Stored dataset items
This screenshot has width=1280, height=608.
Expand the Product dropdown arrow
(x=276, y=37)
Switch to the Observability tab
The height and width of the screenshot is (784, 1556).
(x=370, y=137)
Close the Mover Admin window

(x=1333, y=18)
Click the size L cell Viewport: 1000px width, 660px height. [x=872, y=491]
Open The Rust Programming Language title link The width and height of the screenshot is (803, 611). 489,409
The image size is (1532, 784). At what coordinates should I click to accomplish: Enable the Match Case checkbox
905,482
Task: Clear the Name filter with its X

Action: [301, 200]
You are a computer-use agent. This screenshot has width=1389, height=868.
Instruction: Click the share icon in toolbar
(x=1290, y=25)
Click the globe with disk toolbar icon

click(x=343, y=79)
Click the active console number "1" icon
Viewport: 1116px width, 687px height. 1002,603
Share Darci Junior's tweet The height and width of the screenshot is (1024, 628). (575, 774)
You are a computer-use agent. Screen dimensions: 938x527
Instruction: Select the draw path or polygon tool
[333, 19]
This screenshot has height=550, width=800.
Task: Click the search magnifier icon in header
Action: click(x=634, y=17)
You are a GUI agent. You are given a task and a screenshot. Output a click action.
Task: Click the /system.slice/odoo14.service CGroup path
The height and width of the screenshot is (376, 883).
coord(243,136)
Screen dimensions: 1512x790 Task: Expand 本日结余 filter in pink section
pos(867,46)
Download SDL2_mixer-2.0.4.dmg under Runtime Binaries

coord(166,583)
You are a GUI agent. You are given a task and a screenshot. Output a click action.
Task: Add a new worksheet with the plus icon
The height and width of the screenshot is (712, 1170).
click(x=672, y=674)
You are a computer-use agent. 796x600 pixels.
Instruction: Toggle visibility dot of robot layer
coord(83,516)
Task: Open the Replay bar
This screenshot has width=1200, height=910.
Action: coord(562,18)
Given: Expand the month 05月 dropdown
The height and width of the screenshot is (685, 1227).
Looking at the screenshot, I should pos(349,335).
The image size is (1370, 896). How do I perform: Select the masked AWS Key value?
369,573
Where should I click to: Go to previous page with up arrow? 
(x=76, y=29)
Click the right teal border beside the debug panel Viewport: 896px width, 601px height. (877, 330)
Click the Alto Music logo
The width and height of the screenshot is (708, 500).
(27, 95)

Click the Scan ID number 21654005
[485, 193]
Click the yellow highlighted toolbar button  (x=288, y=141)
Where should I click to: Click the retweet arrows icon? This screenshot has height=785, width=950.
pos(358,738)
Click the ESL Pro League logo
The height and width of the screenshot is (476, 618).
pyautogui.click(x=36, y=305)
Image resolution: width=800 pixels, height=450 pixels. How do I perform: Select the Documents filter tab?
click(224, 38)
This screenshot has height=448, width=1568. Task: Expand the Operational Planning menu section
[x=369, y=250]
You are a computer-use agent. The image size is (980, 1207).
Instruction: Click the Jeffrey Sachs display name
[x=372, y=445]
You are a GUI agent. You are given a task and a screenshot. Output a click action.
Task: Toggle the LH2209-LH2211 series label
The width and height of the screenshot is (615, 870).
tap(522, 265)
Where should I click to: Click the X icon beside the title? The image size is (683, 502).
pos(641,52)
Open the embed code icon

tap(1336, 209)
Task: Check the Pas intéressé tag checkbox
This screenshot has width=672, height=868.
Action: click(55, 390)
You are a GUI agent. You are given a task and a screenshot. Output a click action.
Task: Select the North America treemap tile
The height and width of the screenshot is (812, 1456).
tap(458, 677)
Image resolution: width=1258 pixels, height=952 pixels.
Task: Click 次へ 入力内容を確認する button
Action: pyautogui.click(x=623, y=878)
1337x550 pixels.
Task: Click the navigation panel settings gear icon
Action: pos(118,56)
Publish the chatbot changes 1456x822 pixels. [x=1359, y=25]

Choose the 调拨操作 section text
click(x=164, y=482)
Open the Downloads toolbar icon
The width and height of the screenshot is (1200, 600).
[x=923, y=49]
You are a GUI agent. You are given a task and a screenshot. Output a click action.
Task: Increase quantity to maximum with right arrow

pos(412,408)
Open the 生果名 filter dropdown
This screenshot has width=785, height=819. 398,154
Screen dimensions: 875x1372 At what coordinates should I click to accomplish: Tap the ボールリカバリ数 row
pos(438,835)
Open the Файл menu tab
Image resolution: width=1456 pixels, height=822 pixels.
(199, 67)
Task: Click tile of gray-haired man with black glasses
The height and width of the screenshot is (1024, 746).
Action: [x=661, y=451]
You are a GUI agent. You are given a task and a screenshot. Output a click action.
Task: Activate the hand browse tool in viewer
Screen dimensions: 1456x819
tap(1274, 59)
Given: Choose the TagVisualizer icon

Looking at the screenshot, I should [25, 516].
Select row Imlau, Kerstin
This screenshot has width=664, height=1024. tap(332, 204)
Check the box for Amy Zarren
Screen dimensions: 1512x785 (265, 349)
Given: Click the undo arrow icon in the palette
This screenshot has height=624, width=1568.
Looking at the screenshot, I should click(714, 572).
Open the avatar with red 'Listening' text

**Task**
Reproduce the entire listing, substituting "desktop automation agent" for every occurrence of "computer-use agent" and leaving everything else unchanged.

**Exercise answer**
This screenshot has width=1280, height=608.
Expand the Product dropdown arrow
(x=276, y=37)
Switch to the Observability tab
The height and width of the screenshot is (784, 1556).
(x=370, y=137)
Close the Mover Admin window

(x=1333, y=18)
Click the size L cell Viewport: 1000px width, 660px height. [x=872, y=491]
Open The Rust Programming Language title link The width and height of the screenshot is (803, 611). 489,409
The image size is (1532, 784). At what coordinates should I click to accomplish: Enable the Match Case checkbox
905,482
Task: Clear the Name filter with its X

Action: [301, 200]
You are a desktop automation agent. This screenshot has width=1389, height=868.
Instruction: Click the share icon in toolbar
(x=1290, y=25)
Click the globe with disk toolbar icon

click(x=343, y=79)
Click the active console number "1" icon
Viewport: 1116px width, 687px height. 1002,603
Share Darci Junior's tweet The height and width of the screenshot is (1024, 628). (575, 774)
You are a desktop automation agent. Screen dimensions: 938x527
Instruction: Select the draw path or polygon tool
[333, 19]
This screenshot has height=550, width=800.
Task: Click the search magnifier icon in header
Action: click(x=634, y=17)
You are a GUI agent. You are given a task and a screenshot. Output a click action.
Task: Click the /system.slice/odoo14.service CGroup path
The height and width of the screenshot is (376, 883).
coord(243,136)
Screen dimensions: 1512x790 Task: Expand 本日结余 filter in pink section
pos(867,46)
Download SDL2_mixer-2.0.4.dmg under Runtime Binaries

coord(166,583)
You are a GUI agent. You are given a task and a screenshot. Output a click action.
Task: Add a new worksheet with the plus icon
The height and width of the screenshot is (712, 1170).
click(x=672, y=674)
You are a desktop automation agent. 796x600 pixels.
Instruction: Toggle visibility dot of robot layer
coord(83,516)
Task: Open the Replay bar
This screenshot has width=1200, height=910.
Action: coord(562,18)
Given: Expand the month 05月 dropdown
The height and width of the screenshot is (685, 1227).
Looking at the screenshot, I should pos(349,335).
The image size is (1370, 896). How do I perform: Select the masked AWS Key value?
369,573
Where should I click to: Go to previous page with up arrow? 
(x=76, y=29)
Click the right teal border beside the debug panel Viewport: 896px width, 601px height. (877, 330)
Click the Alto Music logo
The width and height of the screenshot is (708, 500).
(27, 95)

Click the Scan ID number 21654005
[485, 193]
Click the yellow highlighted toolbar button  (x=288, y=141)
Where should I click to: Click the retweet arrows icon? This screenshot has height=785, width=950.
pos(358,738)
Click the ESL Pro League logo
The height and width of the screenshot is (476, 618).
pyautogui.click(x=36, y=305)
Image resolution: width=800 pixels, height=450 pixels. How do I perform: Select the Documents filter tab?
click(224, 38)
This screenshot has height=448, width=1568. Task: Expand the Operational Planning menu section
[x=369, y=250]
You are a desktop automation agent. The image size is (980, 1207).
Instruction: Click the Jeffrey Sachs display name
[x=372, y=445]
You are a GUI agent. You are given a task and a screenshot. Output a click action.
Task: Toggle the LH2209-LH2211 series label
The width and height of the screenshot is (615, 870).
tap(522, 265)
Where should I click to: Click the X icon beside the title? The image size is (683, 502).
pos(641,52)
Open the embed code icon

tap(1336, 209)
Task: Check the Pas intéressé tag checkbox
This screenshot has width=672, height=868.
Action: click(55, 390)
You are a GUI agent. You are given a task and a screenshot. Output a click action.
Task: Select the North America treemap tile
The height and width of the screenshot is (812, 1456).
tap(458, 677)
Image resolution: width=1258 pixels, height=952 pixels.
Task: Click 次へ 入力内容を確認する button
Action: pyautogui.click(x=623, y=878)
1337x550 pixels.
Task: Click the navigation panel settings gear icon
Action: pos(118,56)
Publish the chatbot changes 1456x822 pixels. [x=1359, y=25]

Choose the 调拨操作 section text
click(x=164, y=482)
Open the Downloads toolbar icon
The width and height of the screenshot is (1200, 600).
[x=923, y=49]
You are a GUI agent. You are given a task and a screenshot. Output a click action.
Task: Increase quantity to maximum with right arrow

pos(412,408)
Open the 生果名 filter dropdown
This screenshot has width=785, height=819. 398,154
Screen dimensions: 875x1372 At what coordinates should I click to accomplish: Tap the ボールリカバリ数 row
pos(438,835)
Open the Файл menu tab
Image resolution: width=1456 pixels, height=822 pixels.
(199, 67)
Task: Click tile of gray-haired man with black glasses
The height and width of the screenshot is (1024, 746).
Action: [x=661, y=451]
You are a GUI agent. You are given a task and a screenshot. Output a click action.
Task: Activate the hand browse tool in viewer
Screen dimensions: 1456x819
tap(1274, 59)
Given: Choose the TagVisualizer icon

Looking at the screenshot, I should [25, 516].
Select row Imlau, Kerstin
This screenshot has width=664, height=1024. tap(332, 204)
Check the box for Amy Zarren
Screen dimensions: 1512x785 (265, 349)
Given: Click the undo arrow icon in the palette
This screenshot has height=624, width=1568.
Looking at the screenshot, I should click(714, 572).
Open the avatar with red 'Listening' text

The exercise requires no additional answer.